Primeiro, a pessoa morrendo normalmente está deitada na cama, ou pelo menos em posição reclinada. Na tradição cristã, a pessoa tem que morrer deitada em frente das suas contas deitada, para "encarar os céus", em segundo lugar, a pessoa passou a seguir protocolos e rituais, como a presença de um padre para dar a extrema unção, com o consentimento do moribundo. Em geral, existiria a morte condenada em oposição a morte selvagem moderna, do século XX, onde as pessoas temiam e tentavam evitar a morte a todo custo. 


Logo, é evidente a diferente no índice de taxa média de expectativa de vida, que na Idade Média era bem complicada a proximidade da morte com o dia-a-dia. Por conta de superstições diversas, as pessoas não queriam ser enterradas no quintal de igrejas, as pessoas não acreditam que túmulos deviam durar para sempre (principalmente se fossem pobres) e a disposição de ossos era comum. 

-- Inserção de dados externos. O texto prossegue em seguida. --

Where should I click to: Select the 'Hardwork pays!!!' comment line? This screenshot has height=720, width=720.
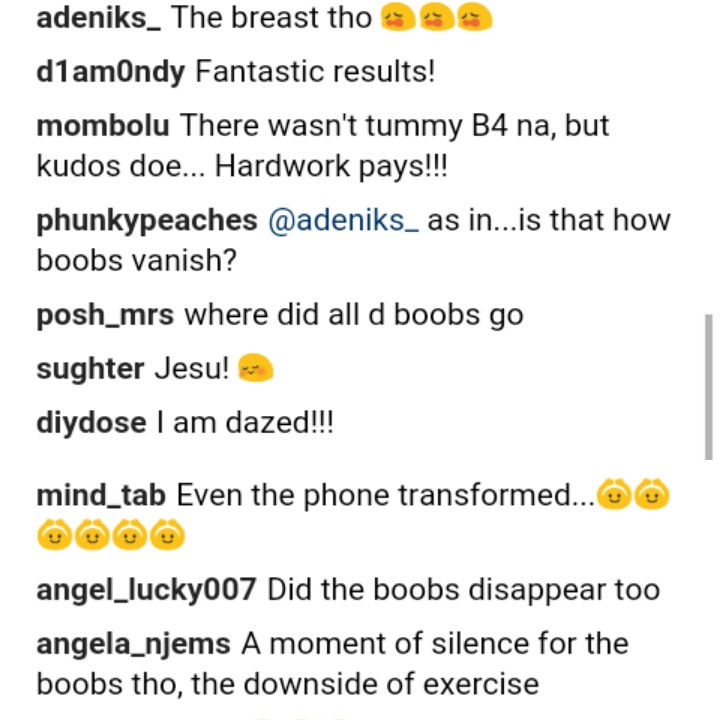coord(331,166)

A modernidade tirou a morte do dia-a-dia e criou espaços de morte, como o cemitério, não mais a igreja, o quintal de casa. A morte sai do ramo do privado das casas, e entra no ramo dos espaços públicos. Na Idade Média, os funerais aconteciam em reuniões, casas de jogos, e até mesmo em locais comerciais. 

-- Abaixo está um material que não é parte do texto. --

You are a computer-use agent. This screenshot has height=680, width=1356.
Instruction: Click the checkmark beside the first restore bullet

A atmosfera de banalização da morte era uma forma de "ars moriendi" (arte de morrer) que havia presente no imaginário da Idade Média. Também há uma comparação entre a experiência da peste e o medo moderno de um holocausto nuclear, mostrando a evolução dos medos em relação a morte e o culto e fascinação que esse tema gerava quando a morte era parceira comum da vida.  




Os pensadores gregos e romanos estavam muito preocupados com a ideia da "boa morte", e também os cristãos haviam se preocupado com as especificidades da morte. A tradição ocidental é grande. A mais famosa sendo a representação da honrada morte de Sócrates, que não teria se corrompido. A tradição cristã se preocupada muitas das vezes com essa "boa morte" e que ela teria um correlato com a "boa vida", tudo isso refletido na ideia do "dia do julgamento final".  Tudo isso faz de O Sétimo Selo uma obra de arte atemporal, feita para debater recortes históricos e o poder das artes junto a consciência humana.